Diagnostic Tests for Kallmann's Syndrome and Hypogonadotrophic Hypogonadism

Genetic Tests:

 



At present there is no easy, reliable test for Kallmann's syndrome or HH. There are at least 6 different genes on 5 different chromosomes that may play a part in the development of Kallmann's and HH. Unlike other genetic conditions there is at present no one target gene that can be screened for to give an early diagnosis of Kallmann's or HH.

There is a test available in certain places for the gene KAL-1. This gene is located on the x-chromosome and its lack of function is thought to be the prime cause of x-linked Kallmann's. In Kallmann's or HH the whole gene may be absent, or there might be a very small error within the gene.

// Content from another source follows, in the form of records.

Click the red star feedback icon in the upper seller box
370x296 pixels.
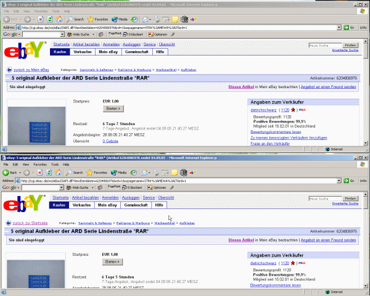pyautogui.click(x=300, y=109)
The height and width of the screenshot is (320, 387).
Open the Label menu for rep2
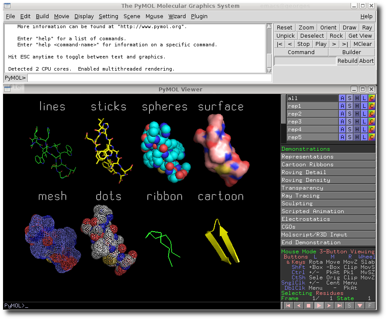364,114
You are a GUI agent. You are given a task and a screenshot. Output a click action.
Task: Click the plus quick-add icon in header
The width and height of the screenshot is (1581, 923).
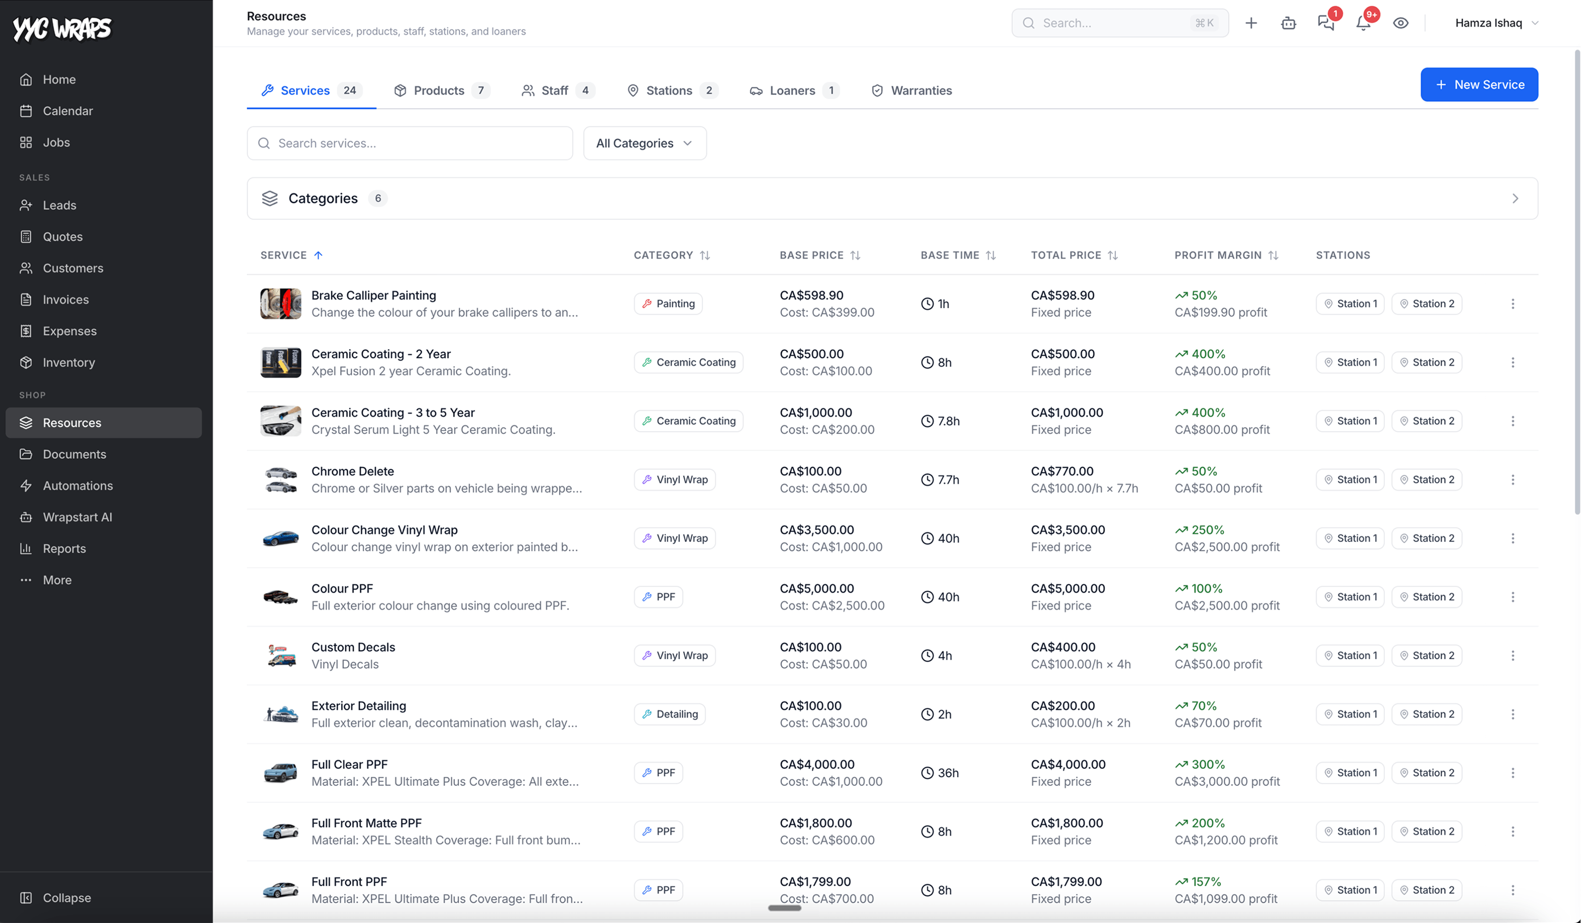coord(1250,23)
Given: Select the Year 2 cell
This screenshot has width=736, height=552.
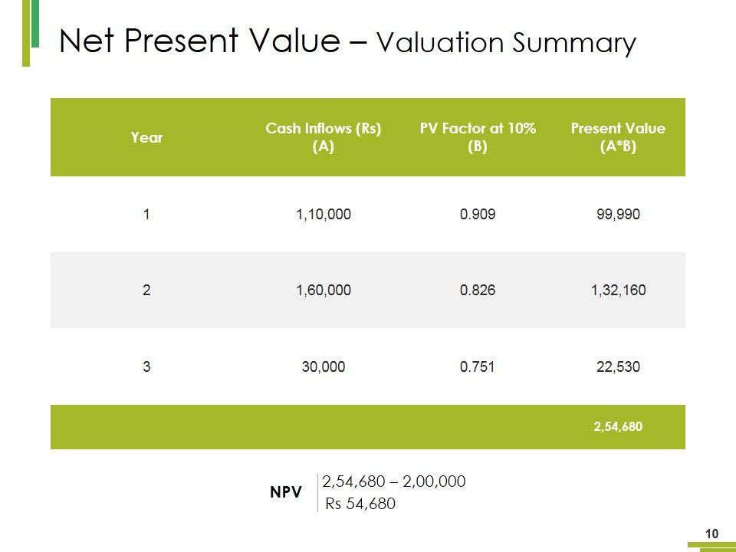Looking at the screenshot, I should pyautogui.click(x=146, y=290).
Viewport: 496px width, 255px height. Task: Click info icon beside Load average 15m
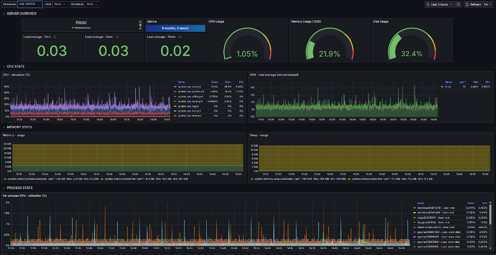coord(180,37)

Testing for the complete absence of the gene is fairly straight forward, however screening for a small error within the gene is not so easy. 

It is also thought that KAL-1 interacts with other genes to cause other forms of Kallmann's and HH.

 

A doctor may order a karyotype test in order to rule out other genetic conditions.

 

A karyotype test is used to determine the genetic make up of the individual.

 

A normal male will have 46 chromosomes including one X and one Y chromosome, known as 46,XY

A normal female will have 46 chromosomes including two X chromosomes, known as 46,XX

 

There are genetic conditions where this pattern is altered which can lead to hypogonadal conditions with symptoms very similar to Kallmann's or HH.

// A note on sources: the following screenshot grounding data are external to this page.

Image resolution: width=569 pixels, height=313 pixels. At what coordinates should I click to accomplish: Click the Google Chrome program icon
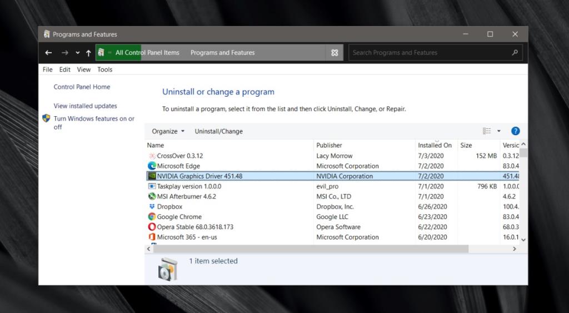click(152, 217)
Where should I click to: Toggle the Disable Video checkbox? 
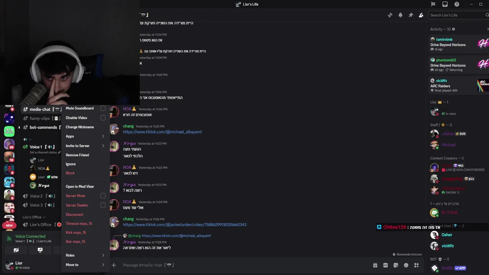(103, 118)
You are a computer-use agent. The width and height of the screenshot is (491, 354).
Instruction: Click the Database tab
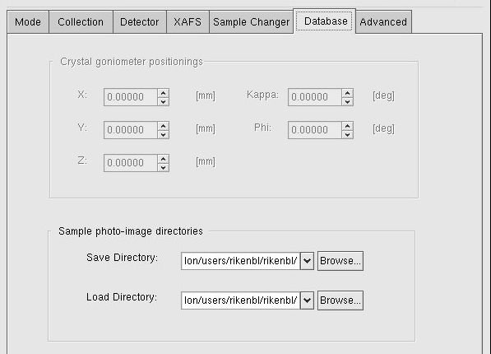pyautogui.click(x=324, y=21)
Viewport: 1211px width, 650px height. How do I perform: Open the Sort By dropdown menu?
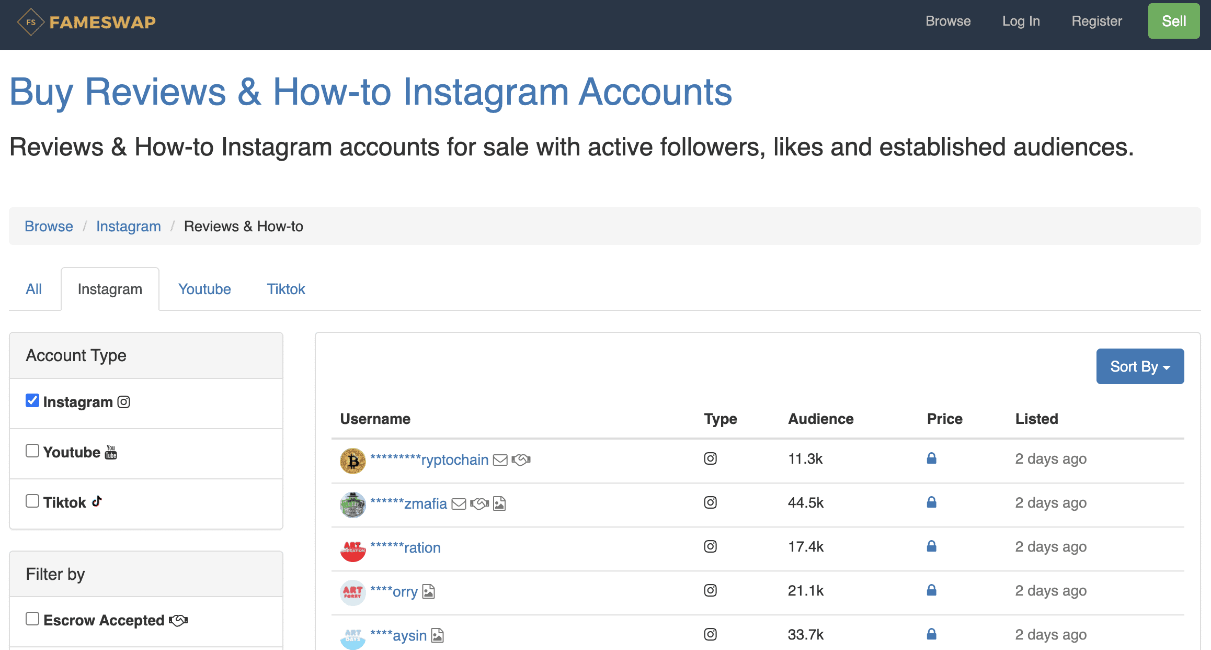1139,366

A doctor will use the karyotype to help to identify a specific condition or to rule out other possibilities.

Kallmann's syndrome and hypergonadotrophic hypogonadism will show the normal 46,XY or 46,XX karyotypes.

 

There are conditions where the number of chromosomes present is different from expected. Most of these conditions are more common than Kallmann's and can produce symptoms which are very similar to Kallmann's or HH.

Examples include:

Klinefelter's Syndrome:   47,XXY. Male with extra X chromosome.

Turner's Syndrome:         45, XO. Female with one X chromosome absent.

XYY Syndrome:               47,XYY. Male with extra Y chromosome.

XX Man:                          46,XX. Normal female genotype but with physically male.

 

There are also 'mosaic' conditions where two different karyotypes can occur at the same time.